(Collected data entries)
______________________________

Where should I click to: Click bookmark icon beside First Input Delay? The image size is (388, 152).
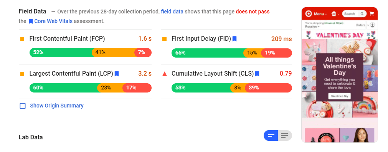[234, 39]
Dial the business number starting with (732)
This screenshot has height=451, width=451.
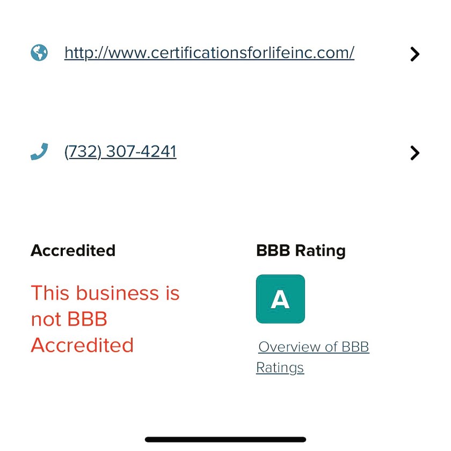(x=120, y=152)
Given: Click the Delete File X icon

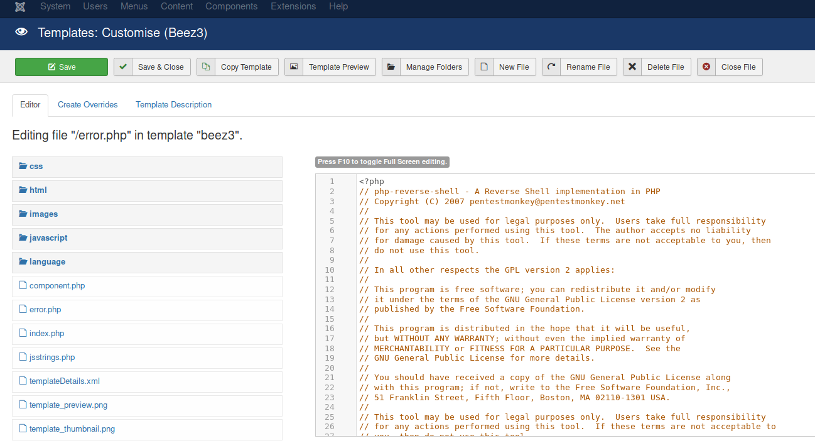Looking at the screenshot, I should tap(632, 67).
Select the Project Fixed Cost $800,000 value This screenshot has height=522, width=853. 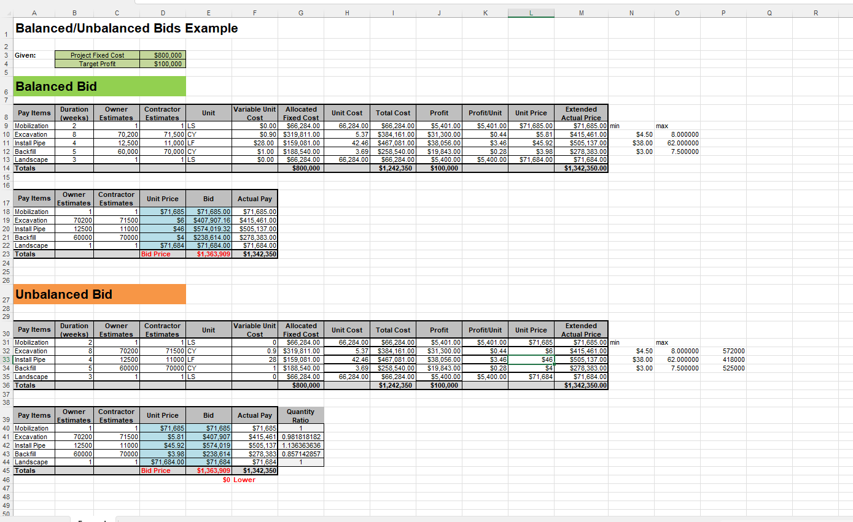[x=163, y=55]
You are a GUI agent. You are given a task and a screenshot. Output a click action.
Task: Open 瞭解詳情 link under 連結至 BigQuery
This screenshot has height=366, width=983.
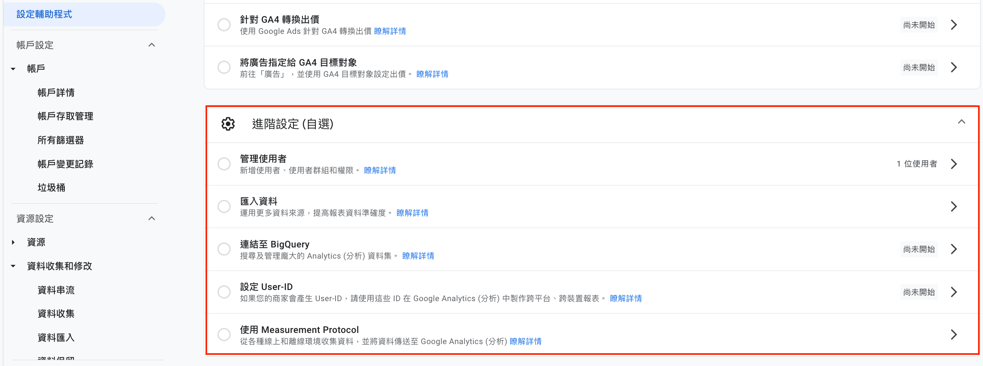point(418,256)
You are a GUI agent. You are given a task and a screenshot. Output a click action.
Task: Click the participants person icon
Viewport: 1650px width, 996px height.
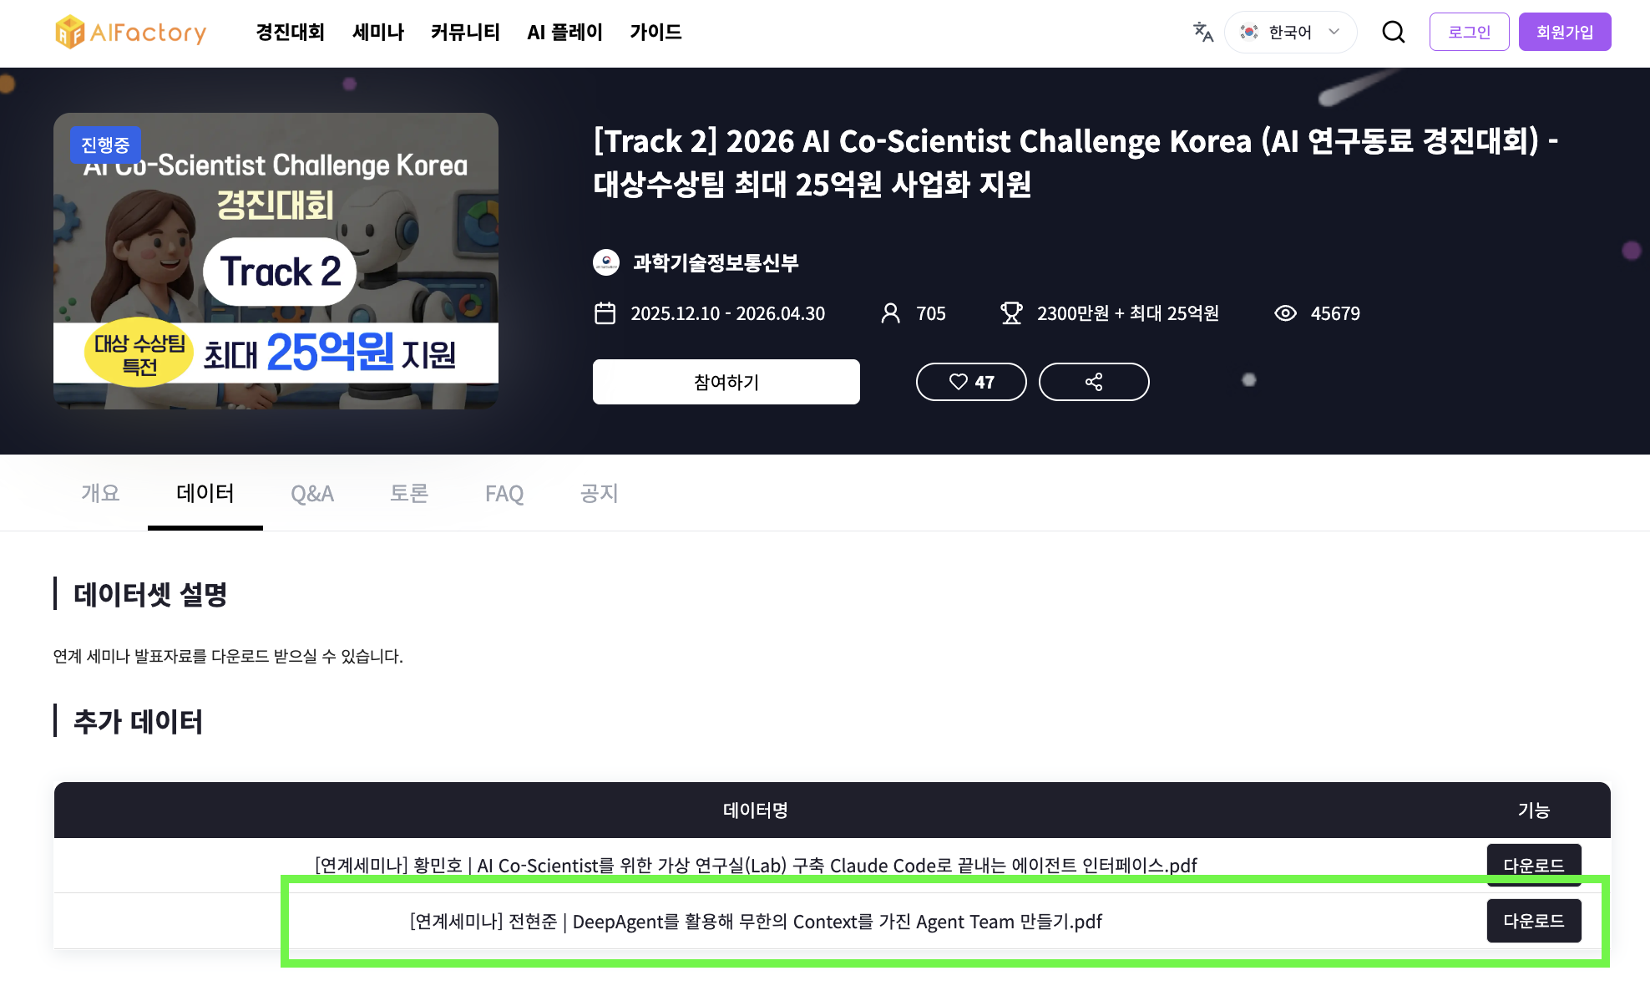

______________________________

-- ACTIVITY --
Write out the lines that run from the line containing "This screenshot has height=366, width=983." to the end of the entries, inclusive, exactly as written. Skip every picture.

-- COMPLETED EXERCISE --
This screenshot has height=366, width=983.
point(418,256)
You are a GUI agent. You are given a task and a screenshot. Output a click action.
Task: Click the participants person icon
Viewport: 1650px width, 996px height.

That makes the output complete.